--- Stored items from a collection ---
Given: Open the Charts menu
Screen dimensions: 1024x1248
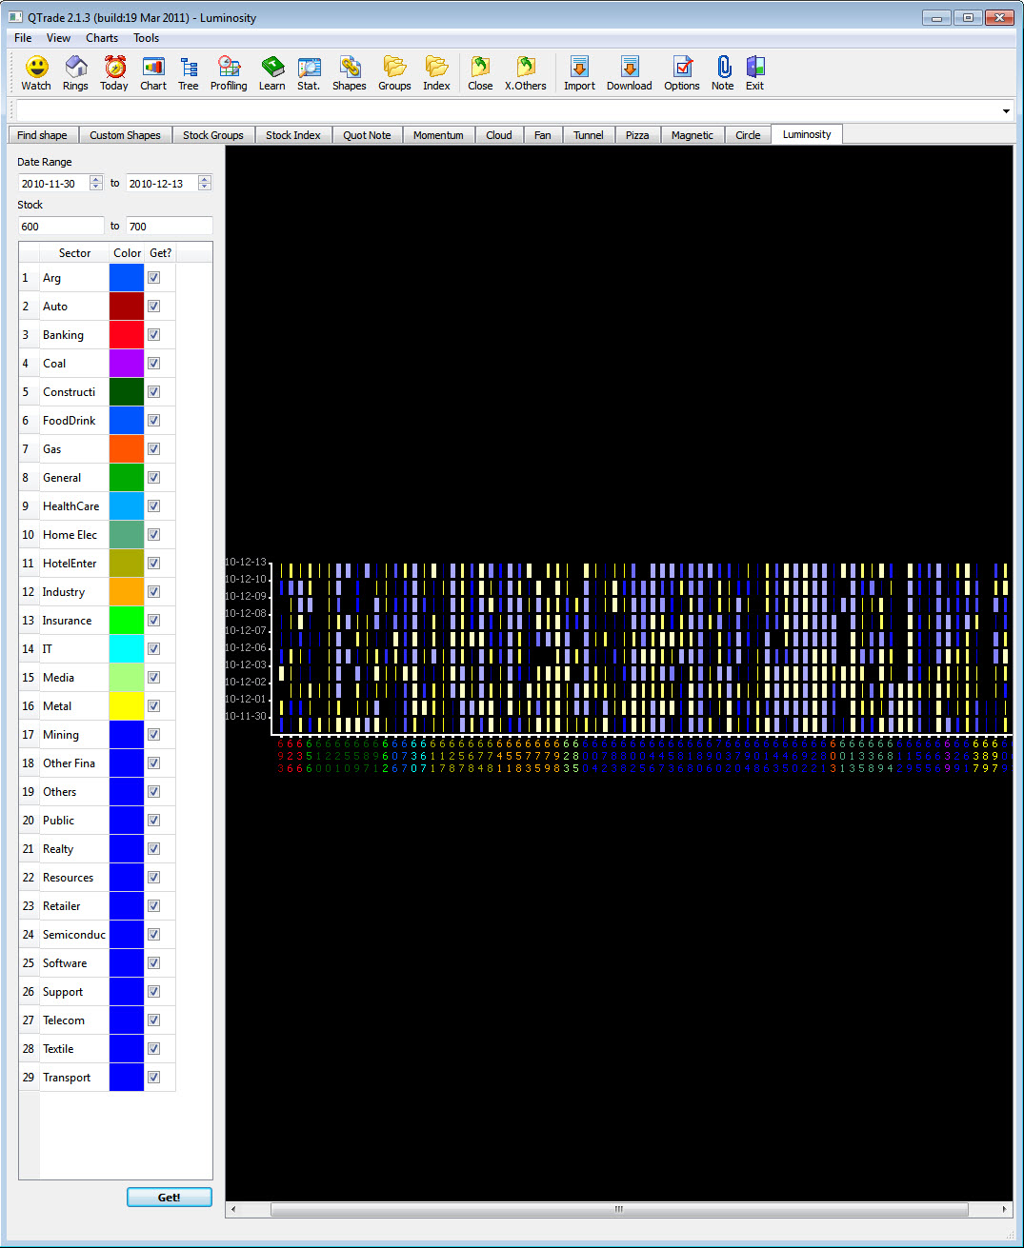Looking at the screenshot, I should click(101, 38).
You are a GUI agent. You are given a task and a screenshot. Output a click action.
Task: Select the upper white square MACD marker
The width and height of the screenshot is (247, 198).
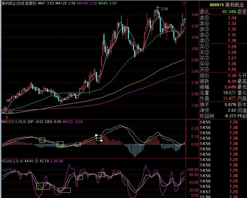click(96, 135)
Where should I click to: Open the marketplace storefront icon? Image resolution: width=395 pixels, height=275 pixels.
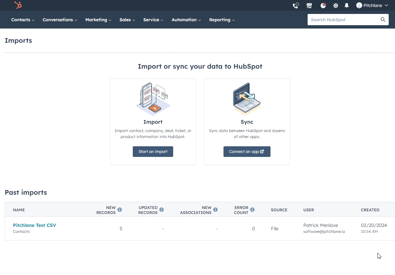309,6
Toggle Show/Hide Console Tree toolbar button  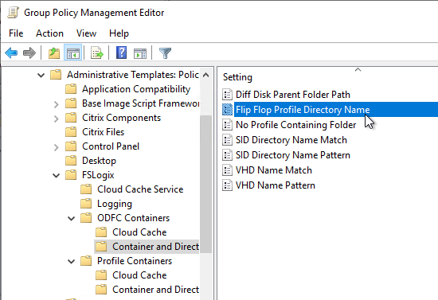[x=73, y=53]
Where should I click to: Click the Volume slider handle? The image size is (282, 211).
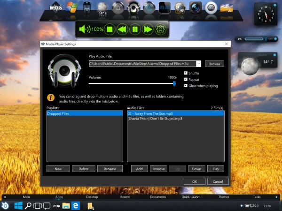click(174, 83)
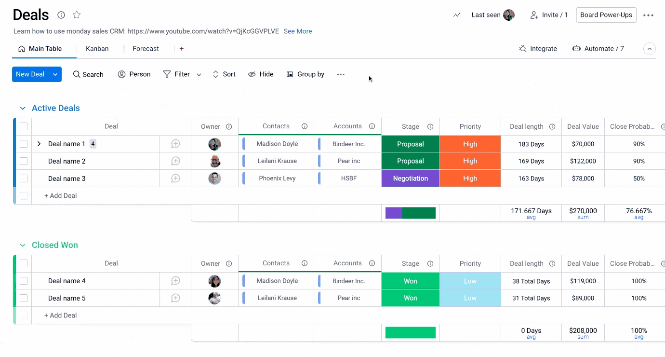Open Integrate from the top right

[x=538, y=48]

--- THE TASK ---
Reproduce exactly and only the lines from the one with "Where should I click to: Click" through the last entry, both included, excluding every picture.

--- EXERCISE OUTPUT ---
Where should I click to: Click the Volume slider handle? The image size is (282, 211).
click(174, 83)
Open Integrate from the top right

[x=538, y=48]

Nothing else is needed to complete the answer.